My company wants everyone in the department to get the Digital Literacy certification and I'm not sure how much I actually need to study. I've been in IT support for 6 years and use most of this stuff daily, but I've heard the exam can still catch people off guard if they assume too much.
The domains seem to cover productivity software, internet basics, cloud concepts, and security fundamentals. Honestly most of that feels like second nature to me, but the certification format worries me more than the content. Timed scenario questions where you have to pick the "best" answer often penalize people who know too much and overthink it.
I'm thinking 2 weeks of light prep, maybe 45 minutes a day, just to get familiar with how questions are phrased. Has anyone with a technical background gone in cold and passed? I'm curious what the score threshold looks like and whether there's a tough curve on any particular section.
Also wondering if the online proctored version and the testing center version have meaningfully different experiences. My schedule makes online easier but I've had bad experiences with proctored software eating up time at the start.
With 6 years in IT support you'll probably be fine with minimal prep. The exam is aimed at general office workers so the bar isn't set for someone with your background. Just do one full practice run to get a feel for the format and call it done.
The online proctored version is fine in my experience.
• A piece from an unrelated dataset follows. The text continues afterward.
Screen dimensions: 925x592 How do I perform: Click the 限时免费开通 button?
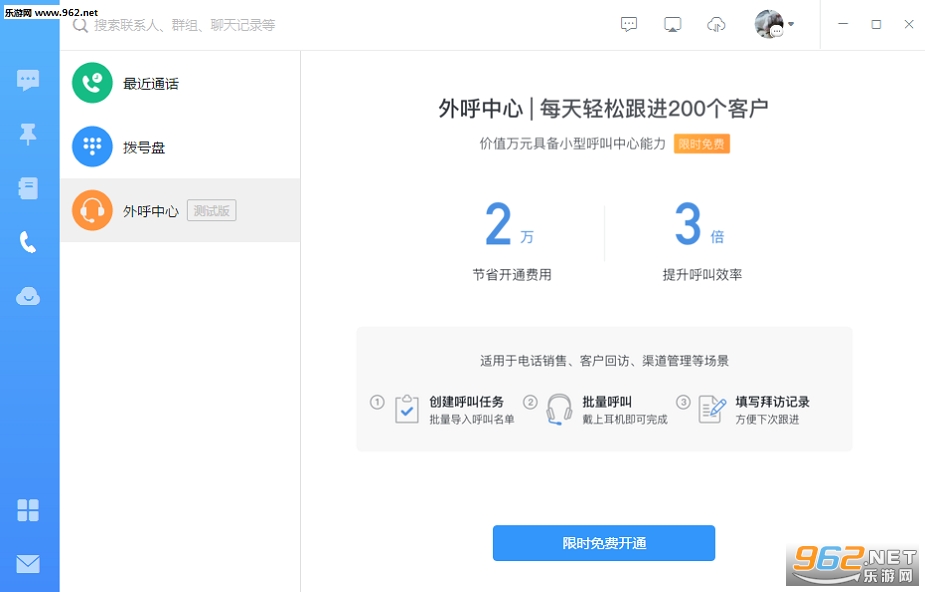pos(603,543)
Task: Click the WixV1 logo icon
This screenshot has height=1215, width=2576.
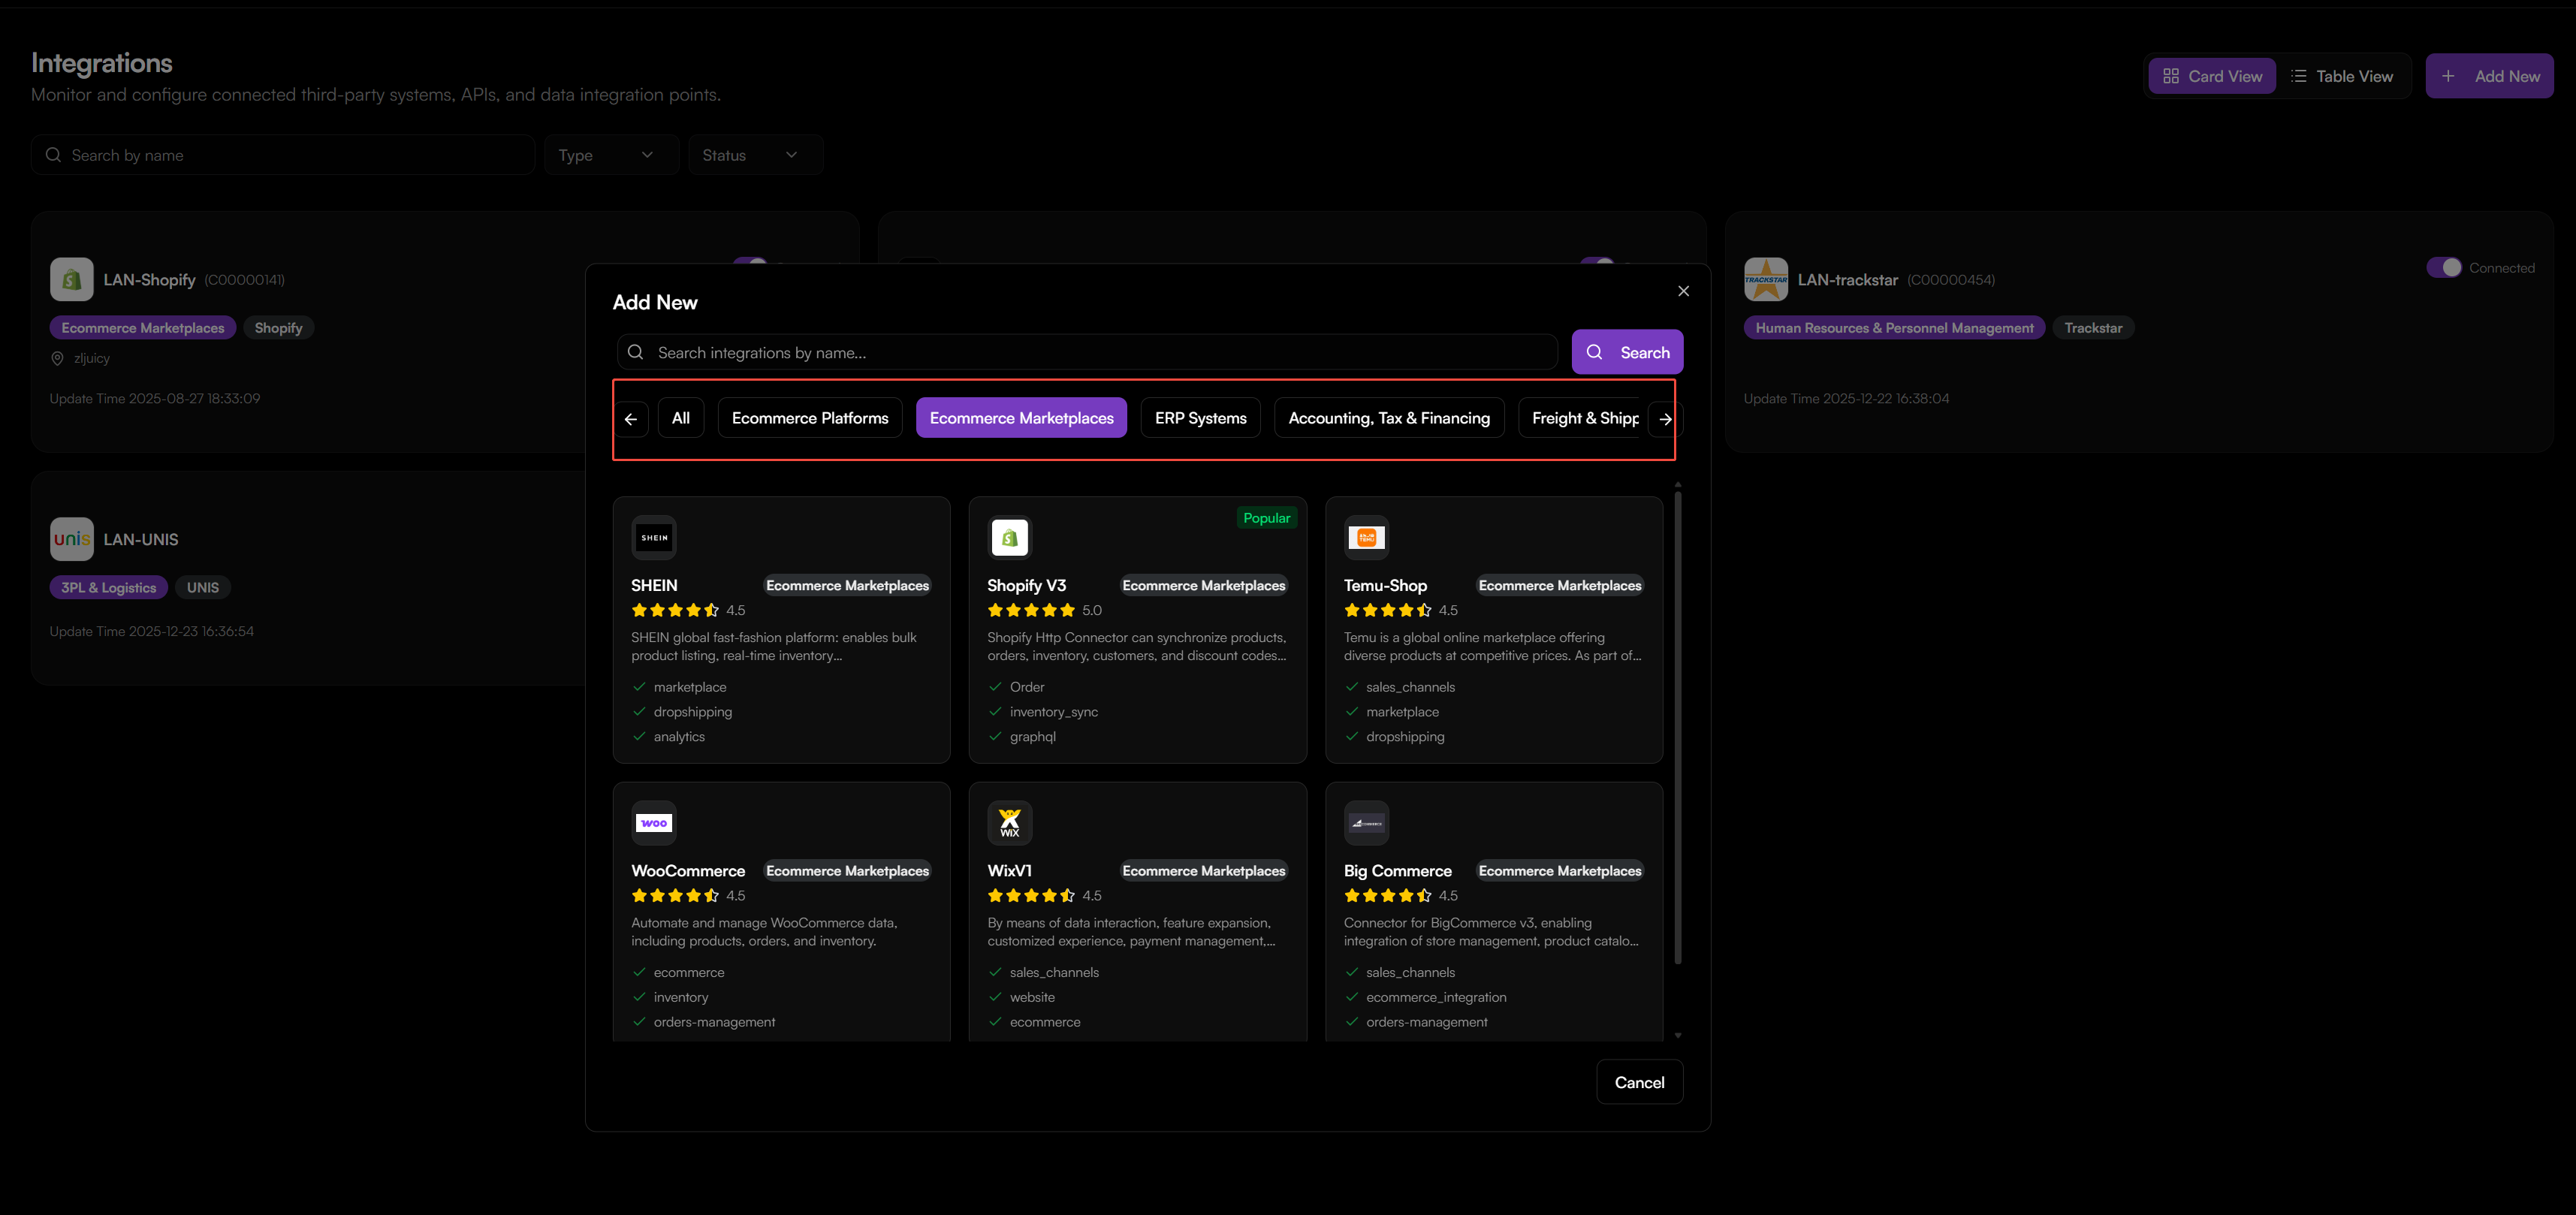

Just make sure your room is clear and your connection is stable. I finished with about 15 minutes to spare on a 60-minute window, nothing close to running out of time.
A friend of mine works in data science and completely bombed the first practice test because she was reading too much into the questions. For this cert, simpler answer is usually right. Don't apply enterprise-level logic to what is essentially an end-user exam.
I took it after 12 years in networking and scored 94% with zero dedicated prep. Spend an hour looking at sample questions to calibrate your expectations and then just go take it.
Just passed mine last month with about 5 years of helpdesk experience, so pretty similar situation. Honestly the IT background helps a ton, but the part that caught me off guard was how heavily the exam tests on cloud collaboration concepts and data privacy basics — stuff I did every day but never thought about in a formal framework. What actually made the difference for me was drilling the domain-specific terminology, because knowing how to do something isn't the same as knowing what the exam wants you to call it.
If I were you I'd spend a few focused sessions on the areas you're least likely to touch in your daily work, like digital communication etiquette and basic cybersecurity policy stuff. I used free dl core digital literacy skills practice questions to get a feel for how they phrase things, and that honestly was what pushed me from "I probably know this" to actually confident walking in. Don't skip the practice exams even if you feel ready. You'll thank yourself later.
Six years of IT support actually helps a lot, but I'll be honest, I still got tripped up on a few questions because I knew what to do without really knowing why one option was technically more correct than another. What helped me most was drilling the wrong answers, not just the right ones. Like, understanding why "update your antivirus monthly" is worse than "keep it set to auto-update" actually sticks way better than just memorizing the correct choice. I found the free dl core digital literacy skills questions really useful for this since you can go back and think through why each distractor is wrong.
Don't assume you can skip the fundamentals just because you've been doing this stuff for years. The exam loves to test edge cases and phrasing differences that'll make you second-guess yourself if you're not paying attention. Give yourself a week of focused review and you'll be fine.